Ela não tinha conseguido contar com precisão, até porque o sol da manhã refletido na água estava atrapalhando um pouco a visão assim como o balé dos insetos, mas Flávia viu claramente pelo menos duas borboletas de asas transparentes; ficou estupefata com aquilo, era simplesmente um milagre da natureza; a visão mais bela que ela já tinha presenciado na vida. Sentiu-se presenteada por estar podendo ver aquela demonstração de vida dada por aqueles pequenos animais flutuantes.
Como se não bastasse a grandeza daquele momento até então, a borboleta maior e mais bela ergueu-se em um vôo reto em direção ao céu, não subiu muito, não mais do que dois metros do solo, mas fora acompanhada de perto pelas outras que num vôo espiral giravam entorno da maior.

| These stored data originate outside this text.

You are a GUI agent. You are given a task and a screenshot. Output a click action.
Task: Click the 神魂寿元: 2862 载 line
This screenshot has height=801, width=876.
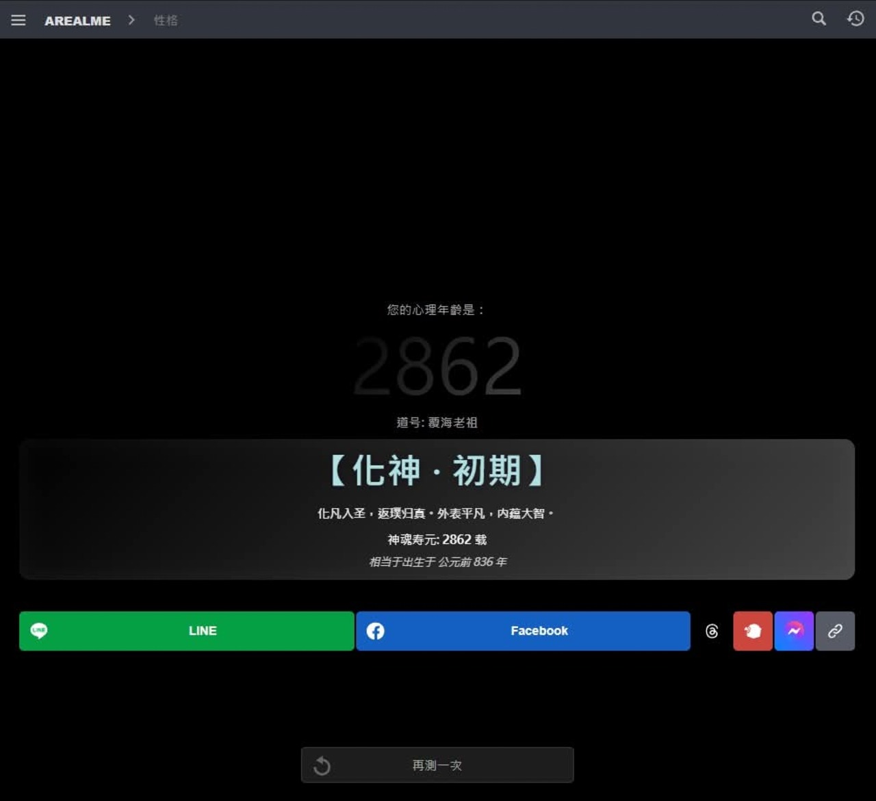tap(437, 540)
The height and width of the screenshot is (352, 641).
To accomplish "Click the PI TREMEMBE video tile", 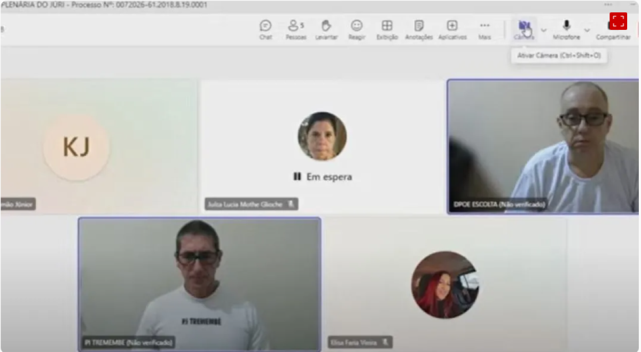I will click(199, 283).
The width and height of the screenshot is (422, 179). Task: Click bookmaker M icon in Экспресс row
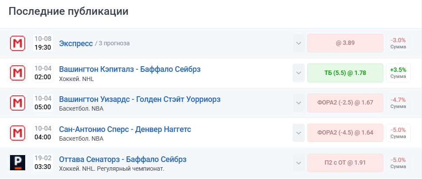pyautogui.click(x=17, y=43)
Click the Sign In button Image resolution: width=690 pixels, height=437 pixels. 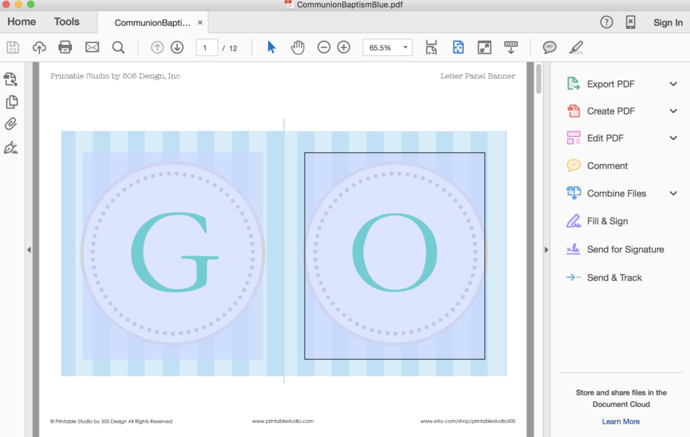pos(668,22)
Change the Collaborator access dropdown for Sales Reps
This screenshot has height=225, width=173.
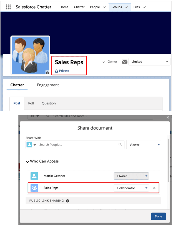[x=131, y=188]
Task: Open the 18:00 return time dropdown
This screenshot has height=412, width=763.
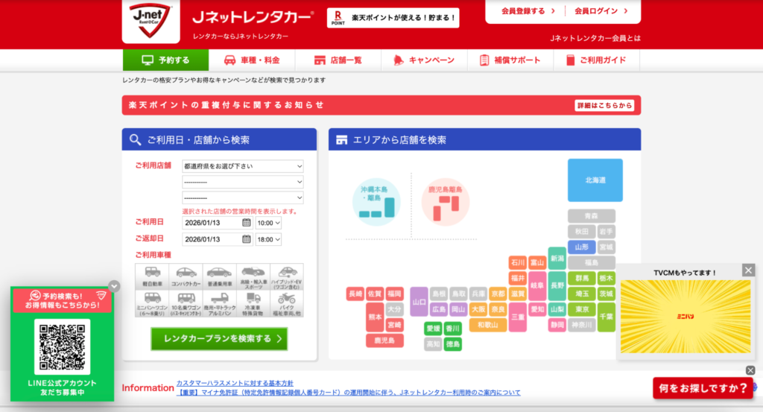Action: click(x=268, y=239)
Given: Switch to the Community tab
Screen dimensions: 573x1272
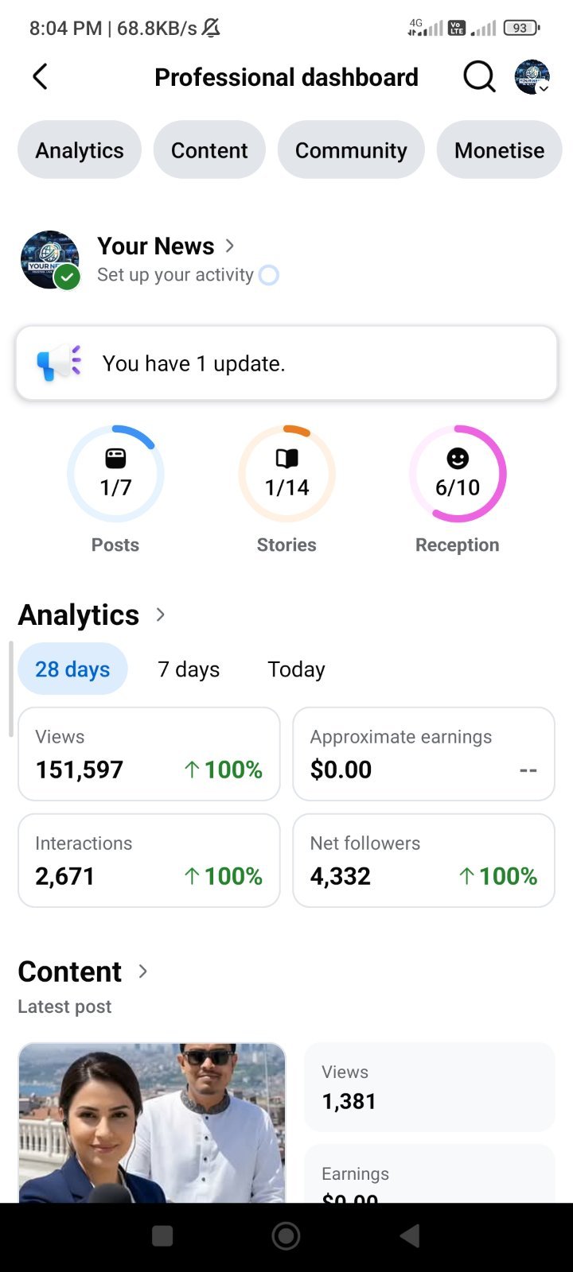Looking at the screenshot, I should pos(351,150).
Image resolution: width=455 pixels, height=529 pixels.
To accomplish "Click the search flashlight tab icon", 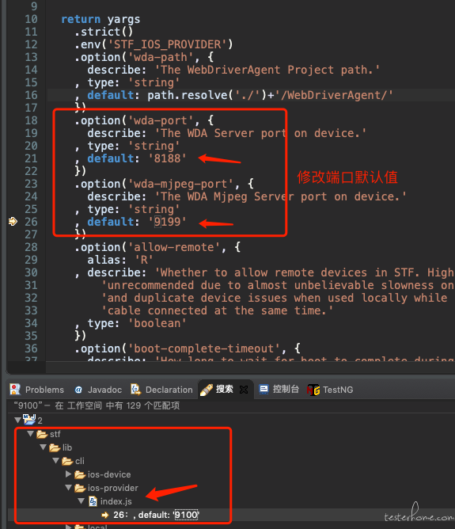I will [x=207, y=390].
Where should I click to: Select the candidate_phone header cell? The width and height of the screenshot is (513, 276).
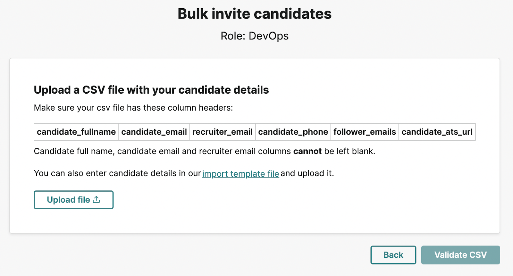click(293, 132)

Aonde a borboleta maior ia as outras também iam girando e se aglomerando como um mosaico vivo e multicolorido; quando a grande descia e tocava as flores, as demais também o faziam, quase que numa atitude de reverência.
A moça parada agora na beira do ribeiro finalmente piscou, tinha sido quase que totalmente hipnotizada pelo magnífico teatro encenado pelas Borboletas; a cena era algo que ela tinha certeza que jamais ia esquecer, porém gostaria que mais alguém visse e compartilhasse do mesmo sentimento que a inundava ali. Pensou em correr até as barracas e acordar os outros, mas ficaria sob o risco de quando voltar já ter perdido todas as pequenas bailarinas de vista. Não tinha escolha.
Uma de suas amigas ali era uma apaixonada por natureza, flores, animais, paisagens e tudo o mais que ela pudesse fotografar; Flávia sabia que a amiga tinha trazido a máquina, até porque no dia anterior tinham tirado muitas fotos assim como na festa ao redor da fogueira.
As borboletas começaram a rumar para o lado da mata fechada, o lado mais afastado do vale, sempre com movimentos graciosos que pareciam ser orquestrados pela maior voando constantemente na frente das outras. Flávia correu até a barraca, nem se deu conta de que o barulho que fez acordou os outros, mas ela não estava preocupada com isso, revirou as coisas o mais rápido que pôde até encontrar a câmera fotográfica da colega. Voltou correndo e acompanhando a margem do rio até a curva onde ao fundo ainda podia ver as borboletas dançando.
Felizmente o zoom da máquina era dos melhores e Flávia começou a disparar sobre as borboletas, mesmo ao longe ela conseguia capturar muito bem as imagens das pequeninas, na medida do possível; nenhuma ficou tremida. A máquina era excelente e a moça fotografou com imensa felicidade as borboletas com asas translúcidas, verdadeiras obras de arte da natureza, mas o mais incrível de toda essa experiência ainda estava por se revelar.
Aumentou a potência do zoom para finalmente poder fotografar a maior de todas, aquela que parecia ser a rainha das borboletas; ouviu uma das amigas chamar seu nome, mas estava tentando enquadrar o alvo de sua foto e não podia perder tempo, os insetos já estavam quase que totalmente fora do vale e dentro da floresta. Chamaram-na novamente no momento em que finalmente ela conseguiu enquadrar a maior borboleta de todas, ia imortalizar aquele momento e poderia mostrar para todos quanto quisesse.
O susto foi tão grande que a máquina caiu no chão antes que Flávia batesse a foto, pois no exato momento em que enquadrou a borboleta esta girou em pleno ar revelando-se por completo, e não só as grandes asas que até então eram as únicas parte bem visíveis; se não fosse a potência do equipamento que cobriu a distância entre Flavia e a borboleta, certamente ela jamais teria visto o que viu.
Aquilo podia ser tudo no mundo, mas borboleta não era. As asas eram grandes e em formato semelhante ao das pequenas bailarinas, mas aquilo tinha corpo e rosto humanos embora em tamanho muitíssimo reduzido para os padrões normais. E eram um corpo e um rosto de mulher.